Taxi association crashes Gauteng’s decision over routes

The Gauteng government’s decision to terminate the taxi routes of the Witwatersrand African Taxi Association (Wata) has been successfully challenged in court. 

Wata, a taxi formation that operates in Soweto, interdicted the Gauteng Provincial Regulatory Entity (GPRE) at the Johannesburg High Court.


The court also interdicted the GPRE for the January 16 decision it took to award the right to load passengers to the Nancefield Dube West Taxi Association (Nanduwe).

This judgment was handed down electronically on Monday by Judge Stuart Wilson. 

On February 25, Wata, an association of just over 700 taxi owners, some of which operate along routes in Soweto, brought an application before the high court to seek an interim relief order restraining the implementation of the January 16 decision on the basis that it is prima facie unlawful.

Overseeing public transport

On January 16, the GPRE, established by the Gauteng roads and transport MEC, notified Wata of its decision to award the right to load passengers and to terminate its taxi journers on specified routes operated by Wata members to Nanduwe.

According to evidence presented during the court hearing, the GPRE is part of the department and consists of “dedicated officials”.

The GPRE’s statutory functions are to “monitor and oversee public transport” in Gauteng and to “receive and decide on applications relating to operating licences for intra-provincial transport where no municipality exists to which the operating licence function has been assigned”. 

Wata was the applicant in the matter, and GPRE was the first respondent, along with Nanduwe as the second respondent and the Gauteng roads and transport MEC as the third respondent.

Rivalry endured for at least 10 years

In his judgment, Wilson said the GPRE’s January 16 decision appears to have been taken against the backdrop of intense competition over the routes to which it applies.

“That competition has on occasion been violent, and it has endured for at least 10 years … I issued an order on 14 March, 2024.

“My order restrains Nanduwe from harassing, intimidating, or otherwise interfering with Wata members’ operations along the contested routes pending the outcome of the arbitration [of route disputes between Wata and Nanduwe].

“Again, that order was neither appealed against nor rescinded and remains binding on all the parties to this application.

“The GPRE’s decision to revoke Wata members’ rights to load and to terminate their journeys on the defined routes appears to have been taken on the basis of a complaint initiated by Wata that Nanduwe had disobeyed my order and had continued to harass Wata members using the contested routes.

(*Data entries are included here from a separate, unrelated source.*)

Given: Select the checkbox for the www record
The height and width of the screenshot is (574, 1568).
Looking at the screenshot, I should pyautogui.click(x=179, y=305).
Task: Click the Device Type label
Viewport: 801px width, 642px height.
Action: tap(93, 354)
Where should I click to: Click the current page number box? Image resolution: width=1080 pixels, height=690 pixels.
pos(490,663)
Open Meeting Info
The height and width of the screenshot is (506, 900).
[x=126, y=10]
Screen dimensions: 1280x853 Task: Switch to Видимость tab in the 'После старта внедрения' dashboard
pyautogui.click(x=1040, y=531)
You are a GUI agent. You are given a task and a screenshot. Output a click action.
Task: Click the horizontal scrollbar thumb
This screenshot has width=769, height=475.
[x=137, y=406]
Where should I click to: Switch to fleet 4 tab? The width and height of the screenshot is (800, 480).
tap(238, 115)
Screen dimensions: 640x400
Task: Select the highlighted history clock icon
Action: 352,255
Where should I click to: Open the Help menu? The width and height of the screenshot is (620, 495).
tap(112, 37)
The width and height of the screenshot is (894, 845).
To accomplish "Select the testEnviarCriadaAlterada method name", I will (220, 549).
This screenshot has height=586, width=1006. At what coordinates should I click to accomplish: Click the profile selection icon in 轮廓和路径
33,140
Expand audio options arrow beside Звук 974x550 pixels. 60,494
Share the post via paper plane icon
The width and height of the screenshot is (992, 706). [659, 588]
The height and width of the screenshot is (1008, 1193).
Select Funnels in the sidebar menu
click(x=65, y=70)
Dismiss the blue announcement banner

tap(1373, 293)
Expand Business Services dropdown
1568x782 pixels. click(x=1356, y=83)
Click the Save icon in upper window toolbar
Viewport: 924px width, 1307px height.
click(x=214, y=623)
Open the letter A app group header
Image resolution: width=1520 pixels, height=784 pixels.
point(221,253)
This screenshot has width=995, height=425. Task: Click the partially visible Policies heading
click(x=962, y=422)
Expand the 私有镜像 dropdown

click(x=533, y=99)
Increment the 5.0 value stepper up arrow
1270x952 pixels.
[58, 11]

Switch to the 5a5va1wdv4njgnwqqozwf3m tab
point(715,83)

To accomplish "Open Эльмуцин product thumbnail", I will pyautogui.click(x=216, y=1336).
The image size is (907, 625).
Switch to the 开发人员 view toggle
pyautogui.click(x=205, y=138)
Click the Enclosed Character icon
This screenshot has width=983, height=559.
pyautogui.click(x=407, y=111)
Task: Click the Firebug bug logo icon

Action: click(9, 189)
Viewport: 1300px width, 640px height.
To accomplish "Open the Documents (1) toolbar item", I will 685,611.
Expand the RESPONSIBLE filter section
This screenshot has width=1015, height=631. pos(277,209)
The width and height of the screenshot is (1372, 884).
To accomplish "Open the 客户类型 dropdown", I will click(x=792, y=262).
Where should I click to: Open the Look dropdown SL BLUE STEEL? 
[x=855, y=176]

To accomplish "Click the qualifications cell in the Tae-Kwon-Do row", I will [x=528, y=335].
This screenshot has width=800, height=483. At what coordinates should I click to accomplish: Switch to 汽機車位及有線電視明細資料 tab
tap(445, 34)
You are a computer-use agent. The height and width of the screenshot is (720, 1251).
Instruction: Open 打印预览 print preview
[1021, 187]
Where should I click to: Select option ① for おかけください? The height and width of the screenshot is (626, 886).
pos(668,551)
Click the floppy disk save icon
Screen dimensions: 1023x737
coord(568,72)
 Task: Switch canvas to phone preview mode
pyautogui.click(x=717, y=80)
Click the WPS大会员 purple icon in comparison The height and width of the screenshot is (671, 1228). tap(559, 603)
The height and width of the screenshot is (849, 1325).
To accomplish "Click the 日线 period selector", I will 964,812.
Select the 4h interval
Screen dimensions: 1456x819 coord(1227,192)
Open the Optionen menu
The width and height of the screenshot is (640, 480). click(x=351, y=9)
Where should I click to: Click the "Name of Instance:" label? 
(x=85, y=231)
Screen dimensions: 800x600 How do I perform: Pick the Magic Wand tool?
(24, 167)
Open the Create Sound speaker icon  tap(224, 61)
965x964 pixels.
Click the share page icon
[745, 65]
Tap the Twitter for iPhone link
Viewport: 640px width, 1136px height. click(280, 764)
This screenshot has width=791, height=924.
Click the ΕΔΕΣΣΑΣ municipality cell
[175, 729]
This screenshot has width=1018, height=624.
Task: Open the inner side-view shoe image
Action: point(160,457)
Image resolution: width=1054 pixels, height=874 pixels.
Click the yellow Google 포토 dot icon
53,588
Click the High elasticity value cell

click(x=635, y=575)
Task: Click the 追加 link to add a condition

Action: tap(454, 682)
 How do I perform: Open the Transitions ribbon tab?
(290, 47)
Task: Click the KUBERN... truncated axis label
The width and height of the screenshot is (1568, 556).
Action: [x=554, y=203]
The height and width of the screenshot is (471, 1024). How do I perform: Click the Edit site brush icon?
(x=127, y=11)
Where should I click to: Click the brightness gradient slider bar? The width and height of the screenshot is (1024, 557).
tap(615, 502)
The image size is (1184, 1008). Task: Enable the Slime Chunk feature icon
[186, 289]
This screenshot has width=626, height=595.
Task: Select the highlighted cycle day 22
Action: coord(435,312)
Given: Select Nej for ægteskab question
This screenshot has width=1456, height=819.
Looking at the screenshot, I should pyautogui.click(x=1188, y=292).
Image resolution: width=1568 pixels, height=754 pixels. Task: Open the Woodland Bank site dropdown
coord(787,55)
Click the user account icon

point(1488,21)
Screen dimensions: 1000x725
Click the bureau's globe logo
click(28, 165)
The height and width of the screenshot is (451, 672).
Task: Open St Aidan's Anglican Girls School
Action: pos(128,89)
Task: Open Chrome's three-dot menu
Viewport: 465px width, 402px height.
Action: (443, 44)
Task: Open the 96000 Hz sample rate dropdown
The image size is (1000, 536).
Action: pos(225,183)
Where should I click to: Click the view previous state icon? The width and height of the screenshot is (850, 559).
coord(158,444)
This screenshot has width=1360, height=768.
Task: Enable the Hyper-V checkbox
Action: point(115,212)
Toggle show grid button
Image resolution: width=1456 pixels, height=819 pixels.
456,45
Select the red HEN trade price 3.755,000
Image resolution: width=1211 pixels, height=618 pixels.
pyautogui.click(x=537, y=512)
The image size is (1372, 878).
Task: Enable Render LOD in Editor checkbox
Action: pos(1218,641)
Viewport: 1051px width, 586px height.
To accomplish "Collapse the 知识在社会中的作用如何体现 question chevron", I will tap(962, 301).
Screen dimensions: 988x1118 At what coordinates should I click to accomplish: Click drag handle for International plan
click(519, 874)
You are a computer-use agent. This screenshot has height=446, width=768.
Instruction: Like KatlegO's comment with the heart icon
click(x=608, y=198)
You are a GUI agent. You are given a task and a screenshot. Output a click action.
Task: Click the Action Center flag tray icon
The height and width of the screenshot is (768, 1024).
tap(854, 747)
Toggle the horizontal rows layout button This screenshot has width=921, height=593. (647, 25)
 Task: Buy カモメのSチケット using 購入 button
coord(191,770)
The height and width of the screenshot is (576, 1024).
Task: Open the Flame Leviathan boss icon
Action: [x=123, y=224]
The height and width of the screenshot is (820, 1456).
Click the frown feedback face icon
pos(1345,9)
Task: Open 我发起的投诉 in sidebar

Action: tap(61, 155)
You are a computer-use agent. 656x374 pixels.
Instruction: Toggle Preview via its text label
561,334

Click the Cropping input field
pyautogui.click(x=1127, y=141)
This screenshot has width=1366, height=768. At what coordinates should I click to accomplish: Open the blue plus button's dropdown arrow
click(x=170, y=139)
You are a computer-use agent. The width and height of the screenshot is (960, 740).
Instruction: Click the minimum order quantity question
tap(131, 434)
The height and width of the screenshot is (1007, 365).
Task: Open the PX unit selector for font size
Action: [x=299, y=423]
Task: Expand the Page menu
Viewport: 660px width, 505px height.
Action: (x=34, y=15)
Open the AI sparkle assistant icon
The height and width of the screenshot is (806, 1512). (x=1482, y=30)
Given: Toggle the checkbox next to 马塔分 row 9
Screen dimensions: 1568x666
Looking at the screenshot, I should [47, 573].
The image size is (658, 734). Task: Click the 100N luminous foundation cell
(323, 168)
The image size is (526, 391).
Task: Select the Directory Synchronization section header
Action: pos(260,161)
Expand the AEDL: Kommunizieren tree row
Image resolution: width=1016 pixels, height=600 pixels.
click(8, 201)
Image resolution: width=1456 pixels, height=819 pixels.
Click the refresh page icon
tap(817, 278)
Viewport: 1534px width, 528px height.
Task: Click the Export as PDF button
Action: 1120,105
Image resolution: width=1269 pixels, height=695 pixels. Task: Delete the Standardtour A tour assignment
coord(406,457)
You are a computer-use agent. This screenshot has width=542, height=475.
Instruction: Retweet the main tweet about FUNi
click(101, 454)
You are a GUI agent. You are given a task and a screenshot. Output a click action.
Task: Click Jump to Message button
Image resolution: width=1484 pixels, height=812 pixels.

“Instead of addressing that issue, Wata complains, the GPRE purported to resolve the problem by effectively excluding taxis owned by Wata members from operating on the contested routes,” said Wilson. 

Whatever its statutory powers, the GPRE is under a duty to act lawfully, said Wilson. 

“On the face of it, the GPRE’s 16 January decision exceeded the parameters of the complaints referred to it and interfered with the terms of an order binding on the MEC to have the dispute between Wata and Nanduwe referred to arbitration.

“Without any sense of why GPRE acted as it did, the decision is prima facie unlawful,” said Wilson.

Respondents are interdicted

Wilson said there is no serious dispute that, prior to the enforcement of the January 16 decision, there were members of both Wata and Nanduwe operating on the contested routes with operating licences, which were, on their face, validly issued.

Said Wilson: “Since the enforcement of the decision, Wata members have been prevented from loading passengers and terminating their journeys on the routes, even if they are in possession of such a licence.

“For all these reasons, pending the final determination of an internal appeal or of a review of the first respondent’s decision of 16 January 2025 under the Promotion of Administrative Justice Act 3 of 2000, which must be launched within 10 days of receipt of the first respondent’s reasons for that decision, the first, second, and third respondents are interdicted and restrained from implementing the decision recorded in the first respondent’s letter of 16 January 2025.”